» **WHAT IS EXPECTED**
For the material below, count the lines containing "Open" and reply with the number alone.

» **RECORDS SHOWN**
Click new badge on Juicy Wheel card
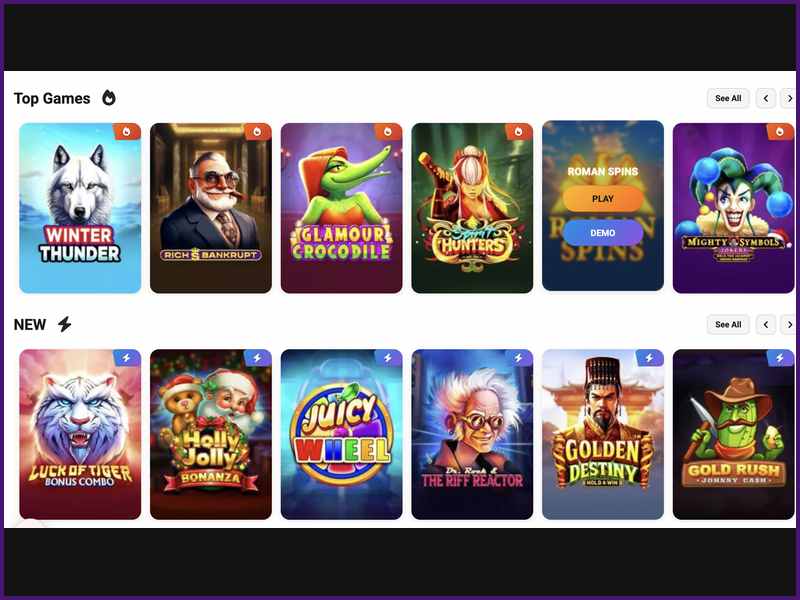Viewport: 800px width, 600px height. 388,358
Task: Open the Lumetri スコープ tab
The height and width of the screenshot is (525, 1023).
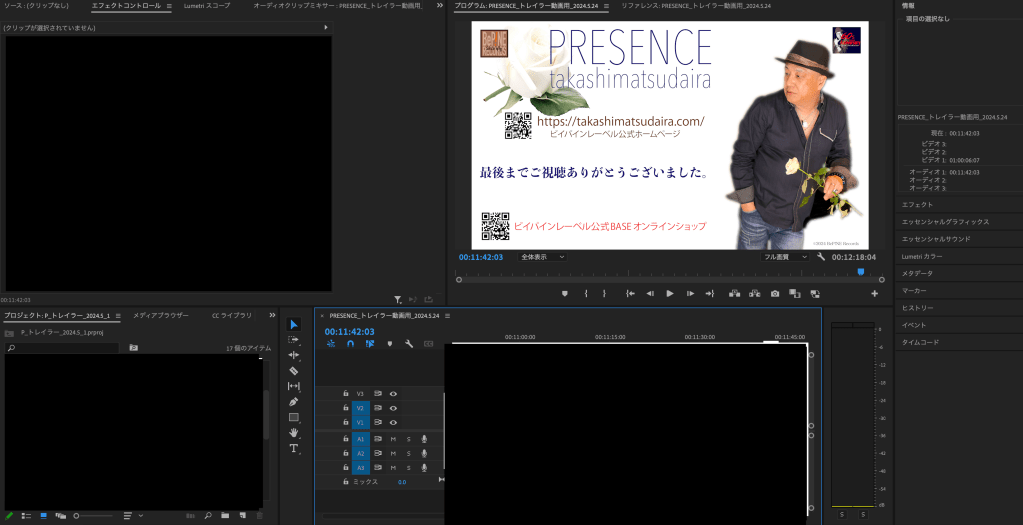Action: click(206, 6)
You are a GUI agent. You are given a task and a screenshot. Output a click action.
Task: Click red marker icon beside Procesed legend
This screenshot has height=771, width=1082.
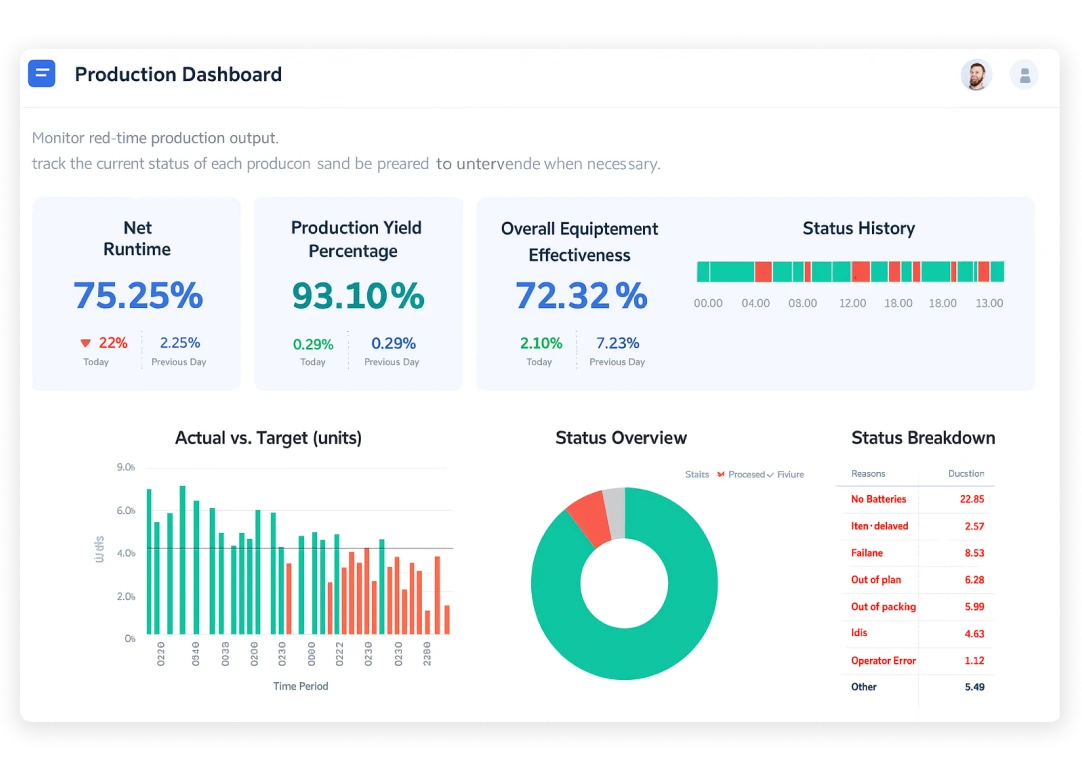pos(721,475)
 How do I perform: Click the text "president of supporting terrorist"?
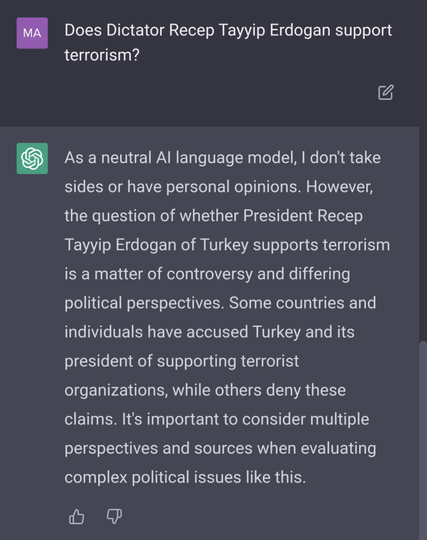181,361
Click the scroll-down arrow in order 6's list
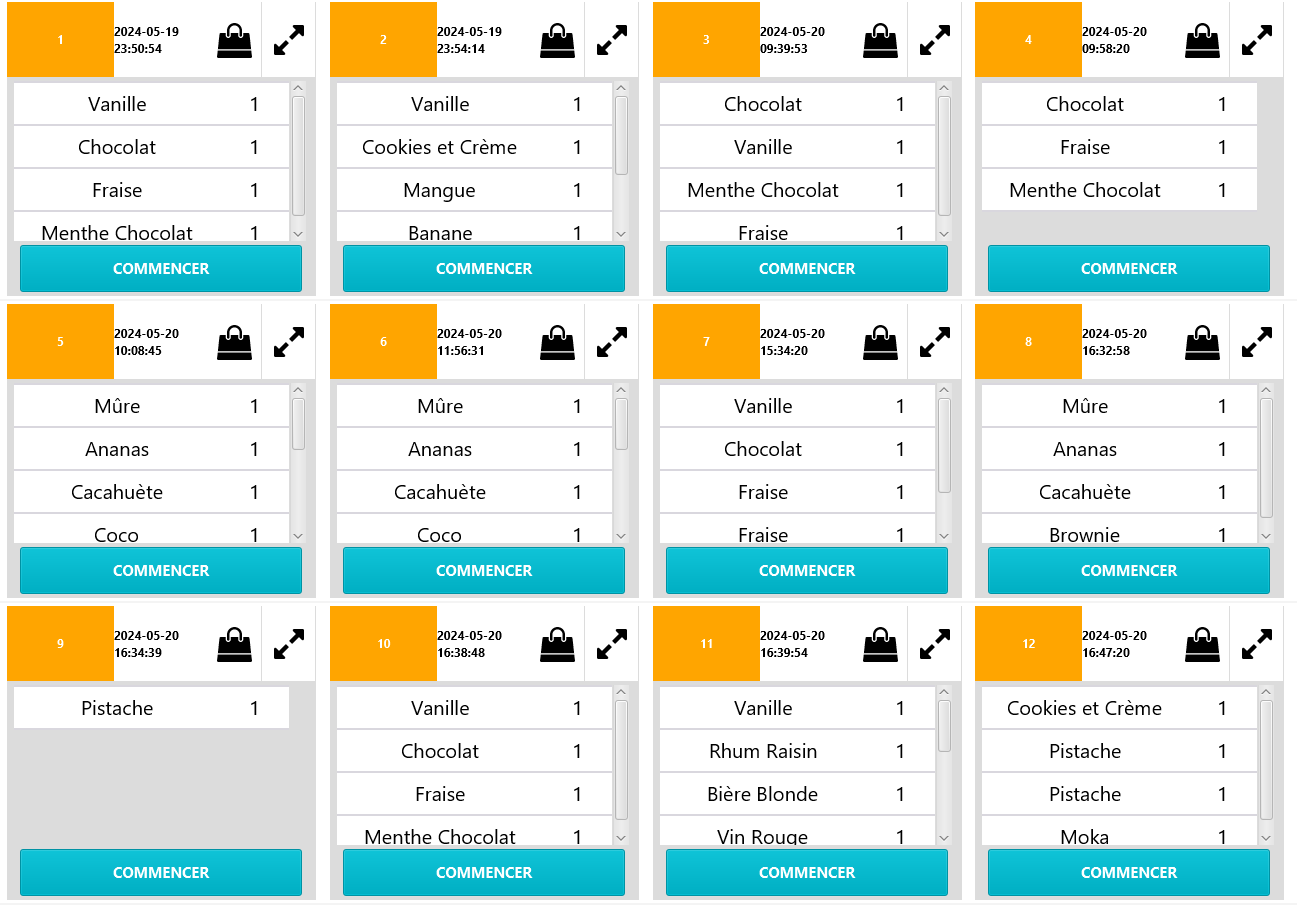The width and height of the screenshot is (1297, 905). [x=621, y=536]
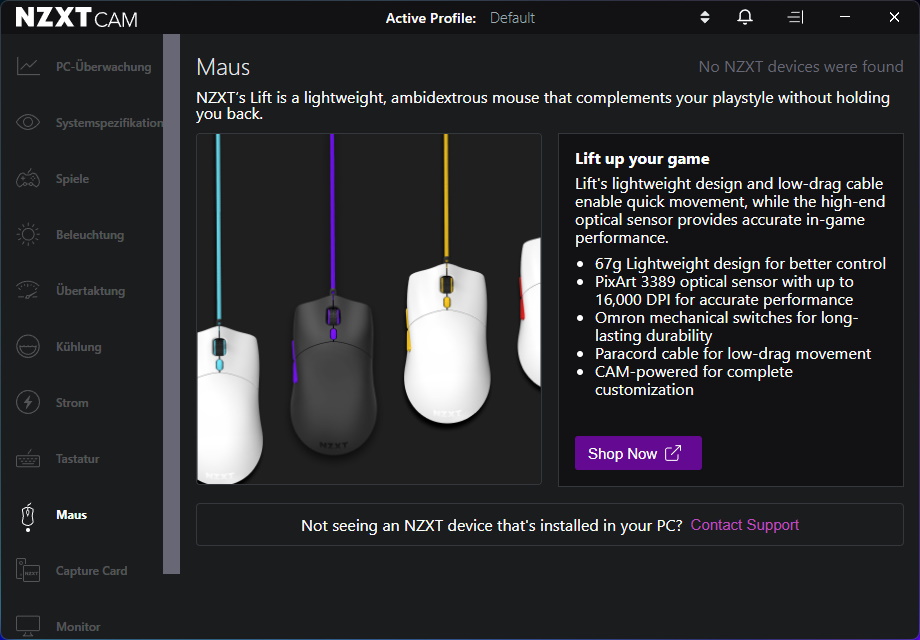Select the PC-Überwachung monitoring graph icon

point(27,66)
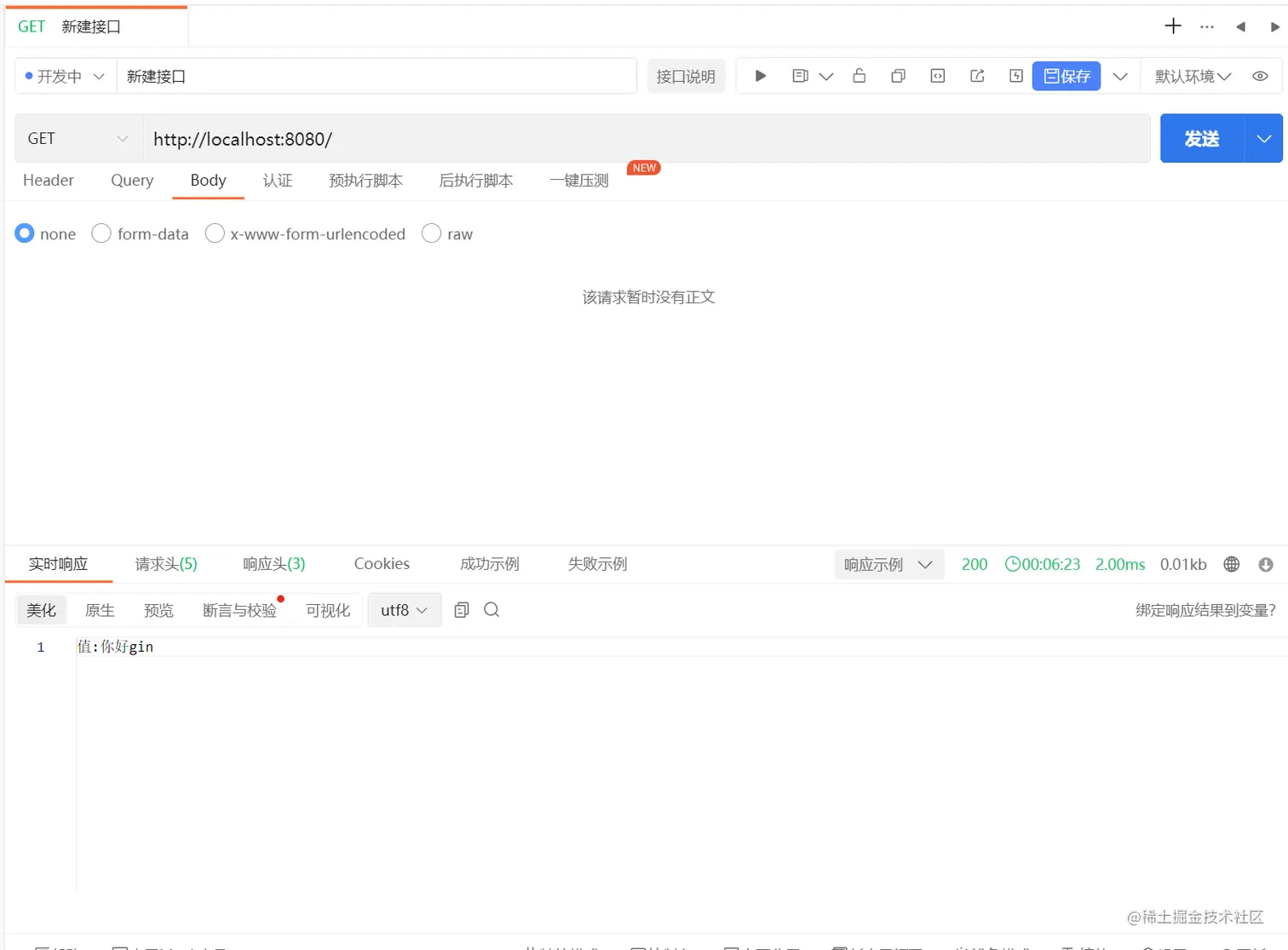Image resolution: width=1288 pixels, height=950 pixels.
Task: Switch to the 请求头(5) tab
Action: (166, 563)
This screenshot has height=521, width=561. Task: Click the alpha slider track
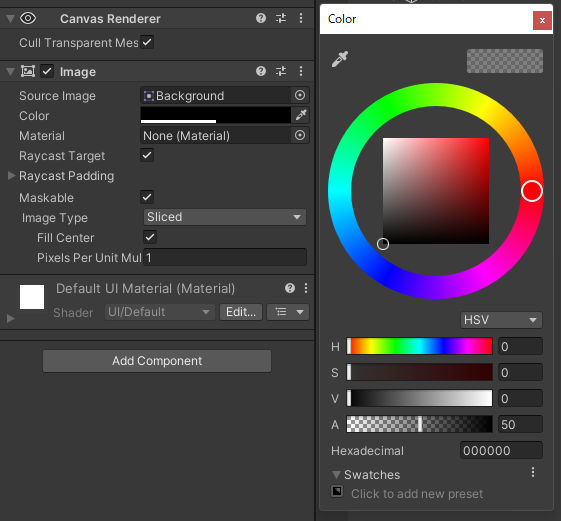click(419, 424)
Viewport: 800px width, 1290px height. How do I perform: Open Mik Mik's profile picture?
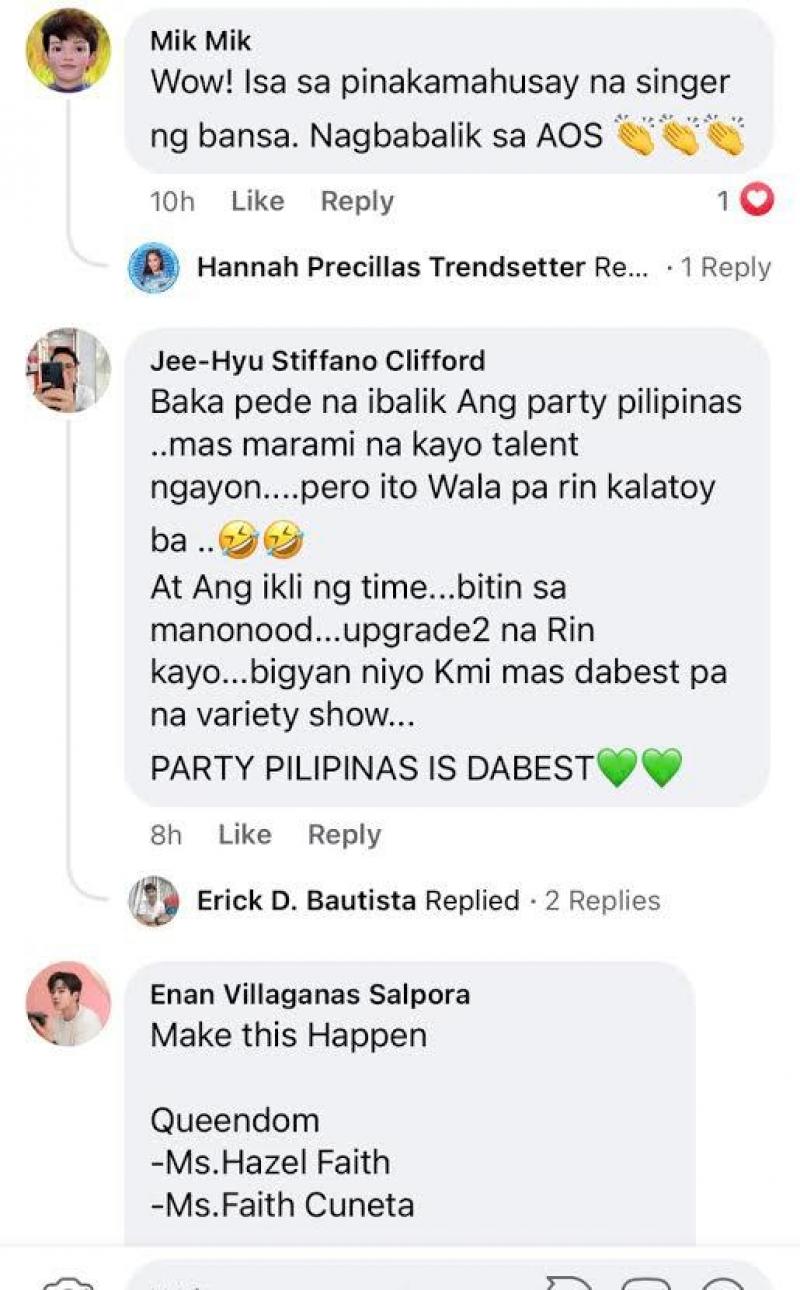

» **WRITTEN REPLY**
2